_EXCERPT TO READ_
NVIDIA SDK Example on Reduction Reduction Ver 1: from the Whitepaper on Reductions

As specified in subject, I am referring to reduction codes given in the whitepaper on Reductions in NVIDIA’s CUDA SDK Example Set.

The first version on reduction at shared memory using Interleaved addressing, works well if number of elements are all contained in one block but fails if there are more than one block.

To illustrate and make it clear:

I took a vector containing 4 elements <0…4> and blockSize =4 => numBlocks = 1 => Worked fine …expected result is 10.

When I take vector of length 5 and blockSize as 8 it still works fine.

But when I take vector size as 9 or 10 then kernel gives me result <28,17> as the final result => Intermediate result.There is still another step required

to complete the sum as 28+17.

__global__ void reduce0(float *g_idata, float *g_odata, unsigned int n)


   extern __shared__ float sdata[];

// each thread loads one element from global to shared mem

	unsigned int tid = threadIdx.x;

	unsigned int i = blockIdx.x*blockDim.x + threadIdx.x;

	sdata[tid] = g_idata[i];


	// do reduction in shared mem

	for(unsigned int s=1; s < blockDim.x; s *= 2)


		if (tid % (2*s) == 0) 


			sdata[tid] += sdata[tid + s];




	// write result for this block to global mem

	if (tid == 0) g_odata[blockIdx.x] = sdata[0];


and in my main function I am calling it as :–

void main()



while(nBlocks > 0)


	   reduce0<<<nBlocks, blockSize>>>(a_d,result,N);   //call function

	N /= 2;							  

	nBlocks /= 2;	//num of blocks reduced by half.





Being new to CUDA, I know there must be some trivial error that I may be making. Please help me correct.Thanks.

Seem to have solved it but iff I take one block only.i.e single block containing all elements.

The reduction example you copied from assumes equal numbers of threads and data which must be powers of two.

_RAW DATA_
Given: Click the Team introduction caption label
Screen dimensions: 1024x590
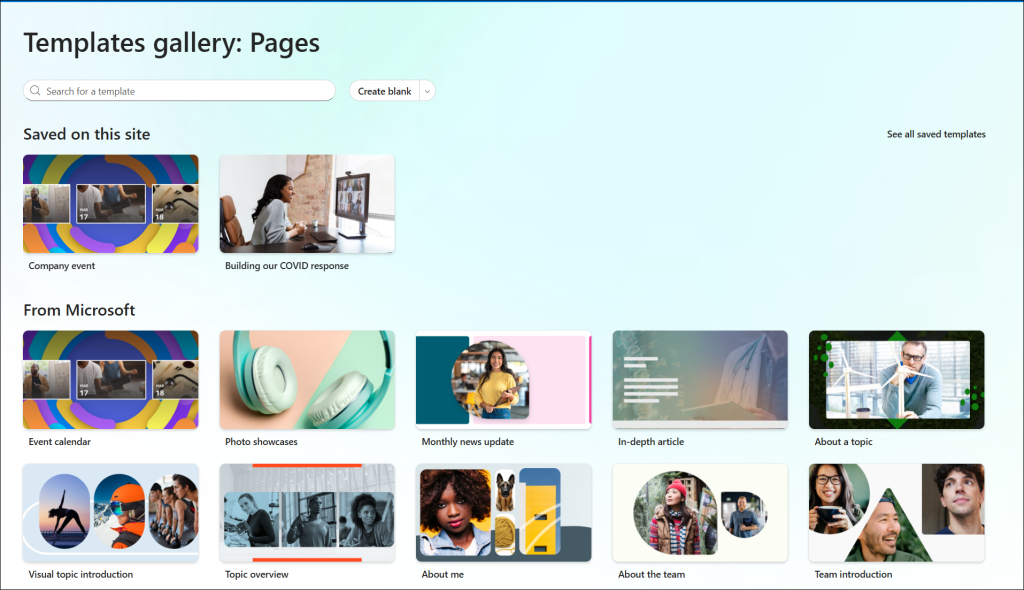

_EXERCISE SET_
a) Answer the following from the forum thread on CUDA reduction above, one line per answer, marked as the questions are.
(i) What final result does the poster's kernel give when the vector size is 9 or 10?
(ii) What kind of addressing does the first reduction version use at shared memory?
(iii) According to the last reply, what does the copied reduction example assume?
b) Resume the forum thread on CUDA reduction above, continuing after its last sentence.

_ANSWERS FOR THE TASKS_
a)
(i) It gives <28,17>, an intermediate result.
(ii) It uses interleaved addressing.
(iii) It assumes equal numbers of threads and data, which must be powers of two.

b)
The actual failure is you’re reading past the end of your data when the blocksize isn’t a power of two.

So for example when blocksize is 5, look at the for loop when s=1.

For the fifth and last thread, tid=4, starts reading data at sdata[4+1], which is outside your data array.

Sure it may work sometimes, but by reading undefined memory you’re in for undefined results.

It can be modified to work with something like

if (tid % (2*s) == 0 && tid+s<blockDim.x)


			sdata[tid] += sdata[tid + s];


Notice we just check for going to far and avoid the reference when we do.

Of course this is not the best reduction strategy at all, but you’re studying that great tutorial and that’s a great reason to ask questions, even quick ones like this.

Will try your strategy. I understood that there is some out of bonds referencing. How I solved my problem was to allocate shared memory equal to number of elements being processed.
that is I did: reduce0<<<numBlocks, blockSize, N * sizeof(float) >>>

I did not take care of power of two concept here.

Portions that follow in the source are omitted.